Data extract -
____________________

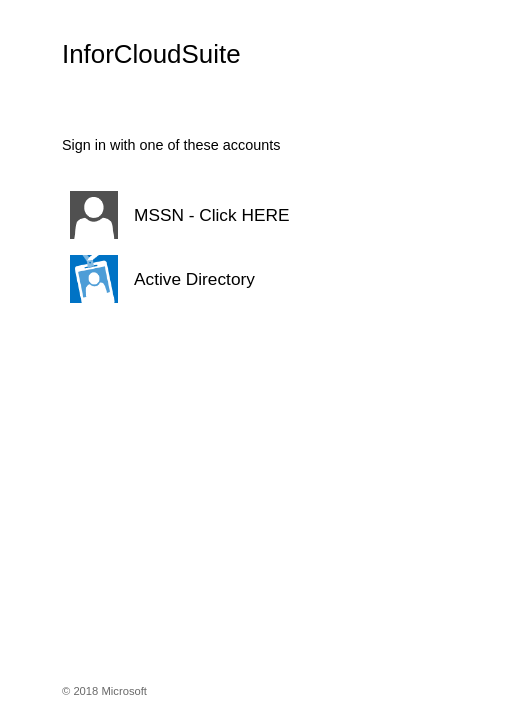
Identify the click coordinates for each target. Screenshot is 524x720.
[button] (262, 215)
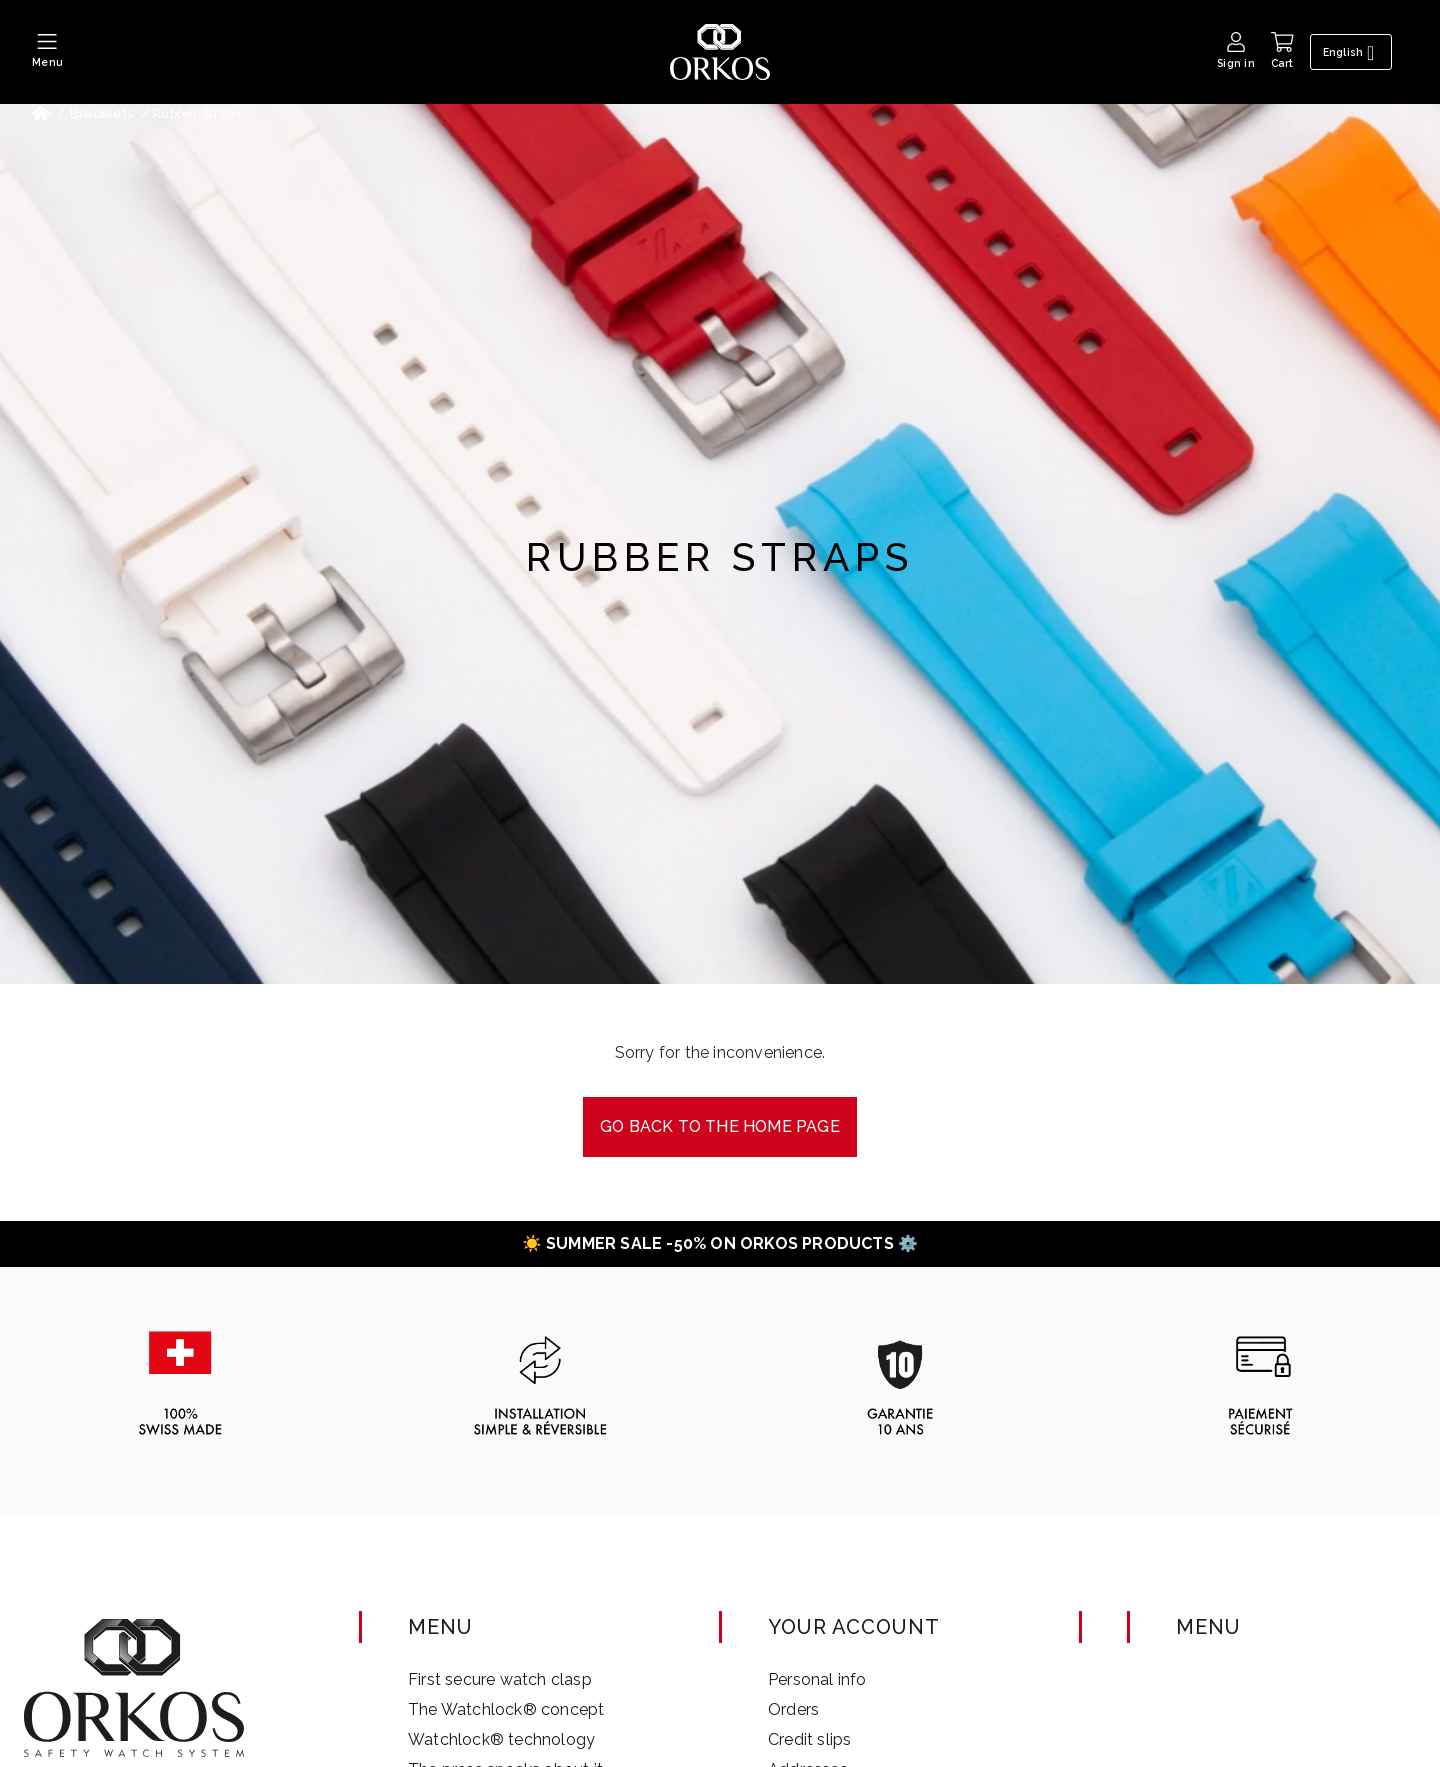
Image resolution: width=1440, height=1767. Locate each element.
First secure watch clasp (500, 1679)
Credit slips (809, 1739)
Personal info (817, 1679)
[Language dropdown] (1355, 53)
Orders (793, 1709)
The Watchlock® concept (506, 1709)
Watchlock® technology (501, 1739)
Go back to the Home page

____________________

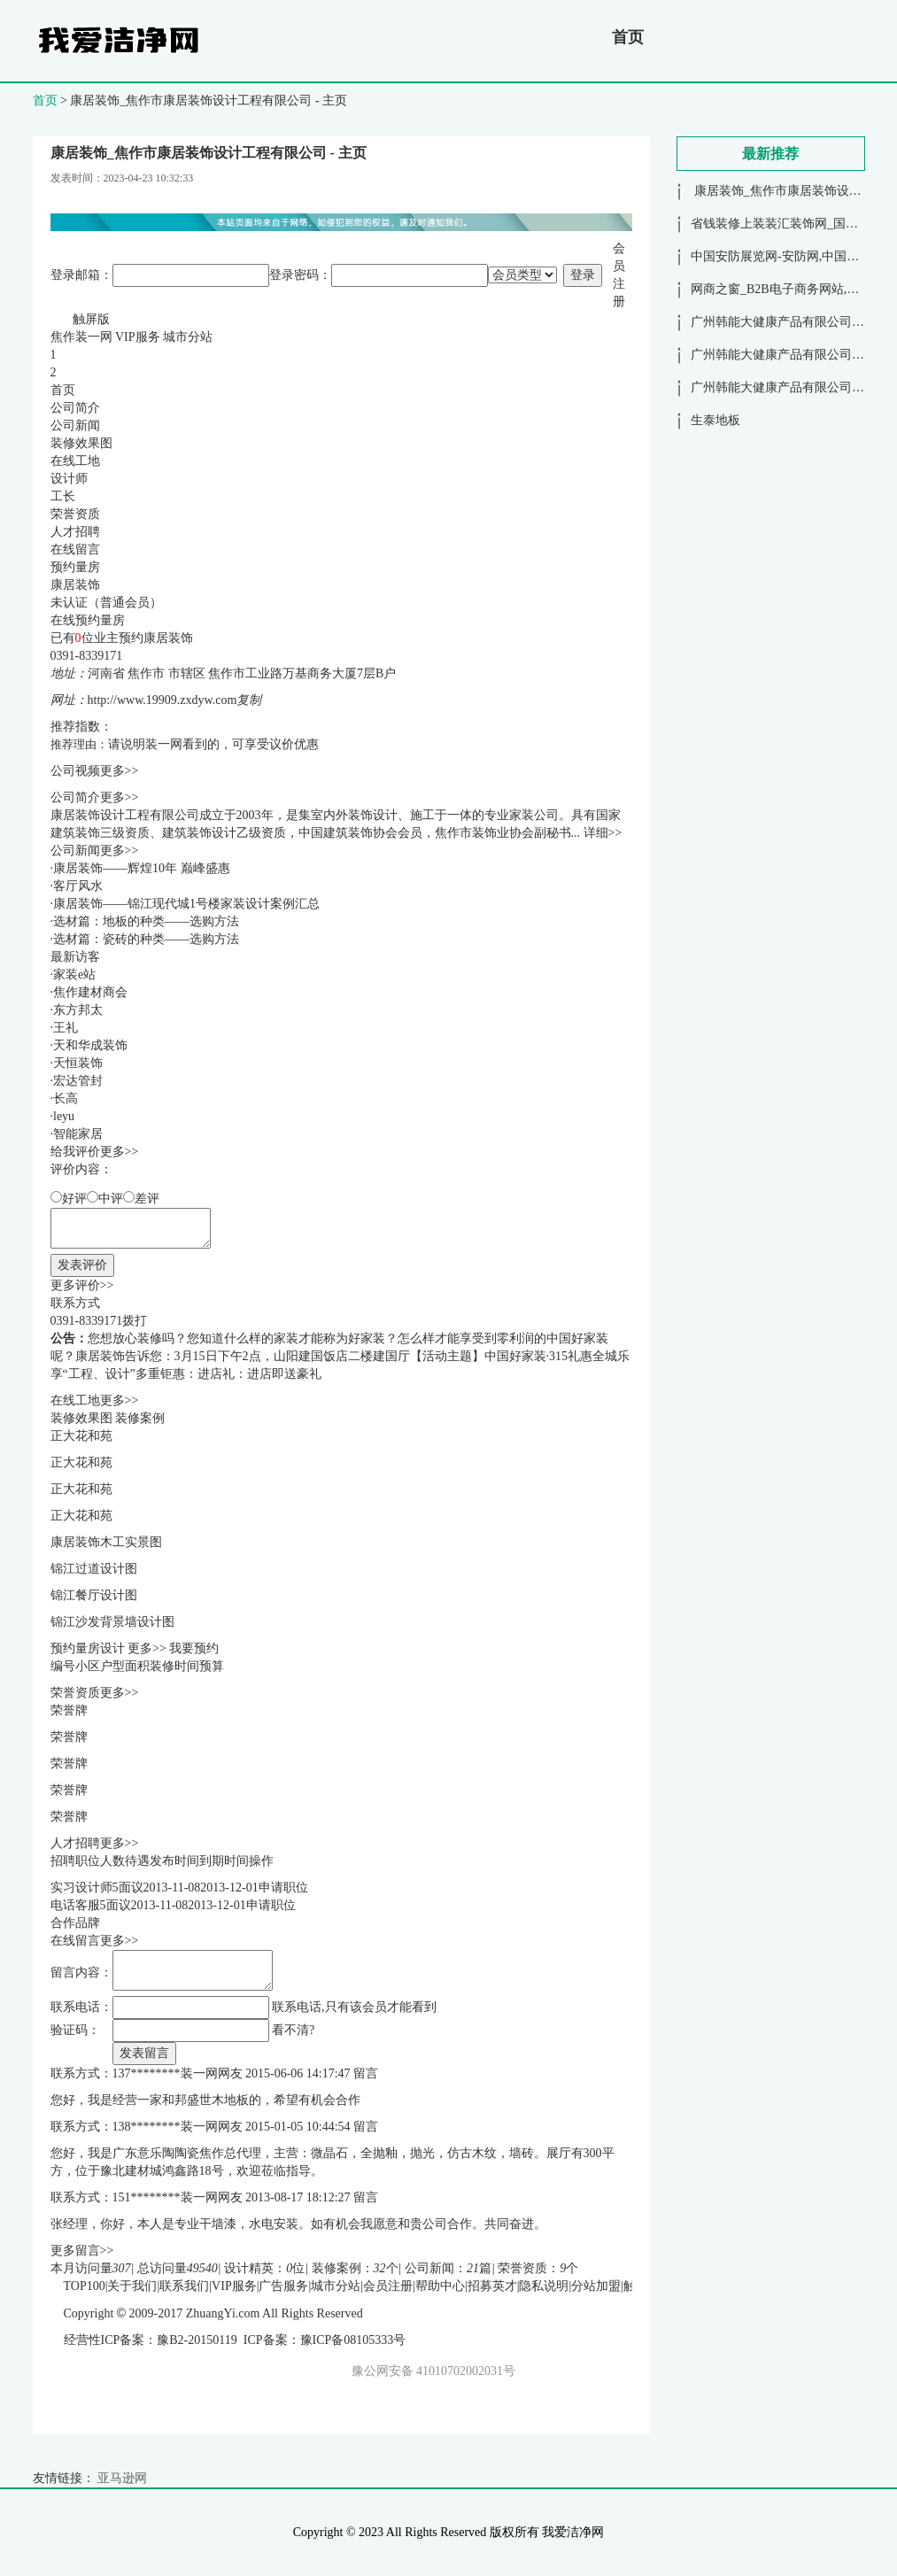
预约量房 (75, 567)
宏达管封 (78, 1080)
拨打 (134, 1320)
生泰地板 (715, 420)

____________________

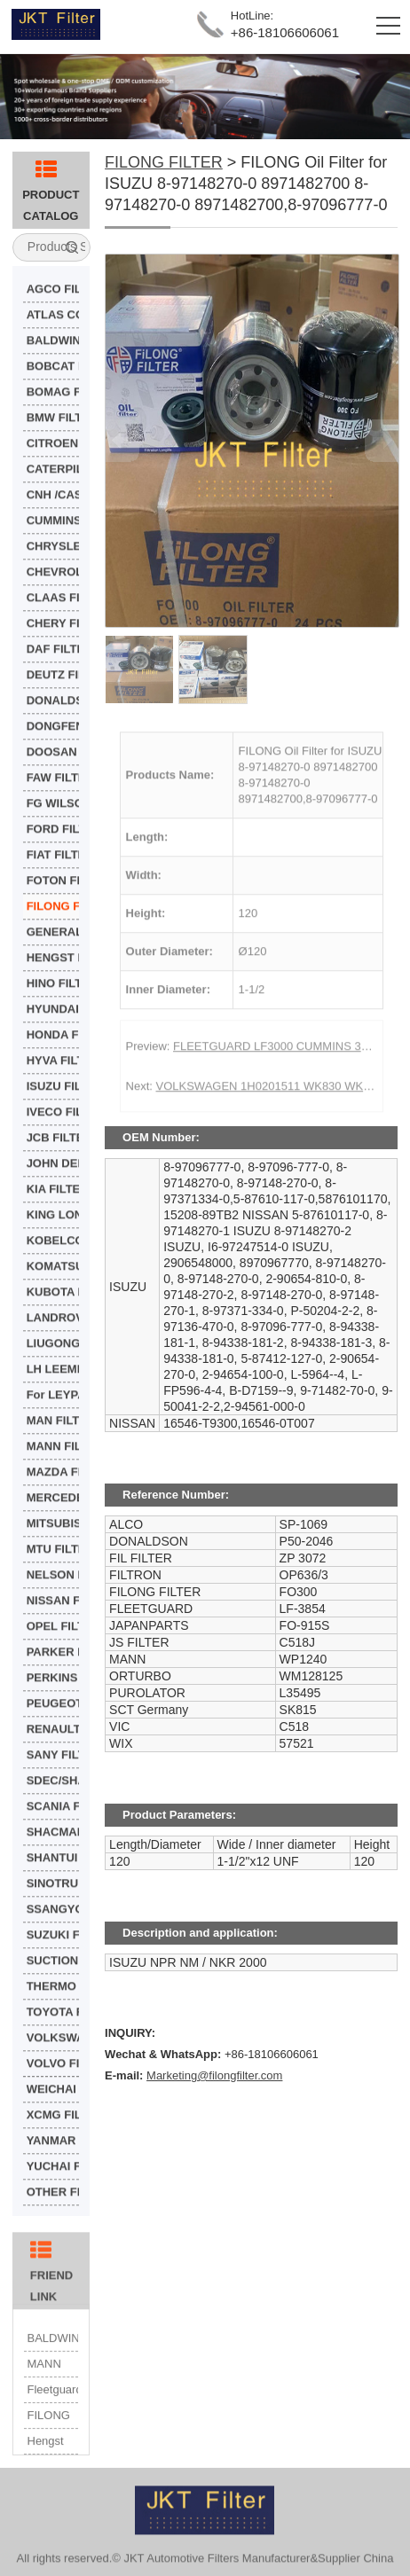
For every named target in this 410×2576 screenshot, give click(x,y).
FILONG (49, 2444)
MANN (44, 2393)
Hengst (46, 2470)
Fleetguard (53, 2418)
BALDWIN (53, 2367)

____________________

Problem description - Reproduce each line from the one containing "Personal info (817, 1679)" through the one containing "Watchlock® technology (501, 1739)", both ends included, and shift every coordinate value in them by adding 73. Leave the rest of each line unchanged.

Exercise output -
Personal info (890, 1752)
[Language dropdown] (1428, 126)
Orders (866, 1782)
The Watchlock® concept (579, 1782)
Watchlock® technology (574, 1812)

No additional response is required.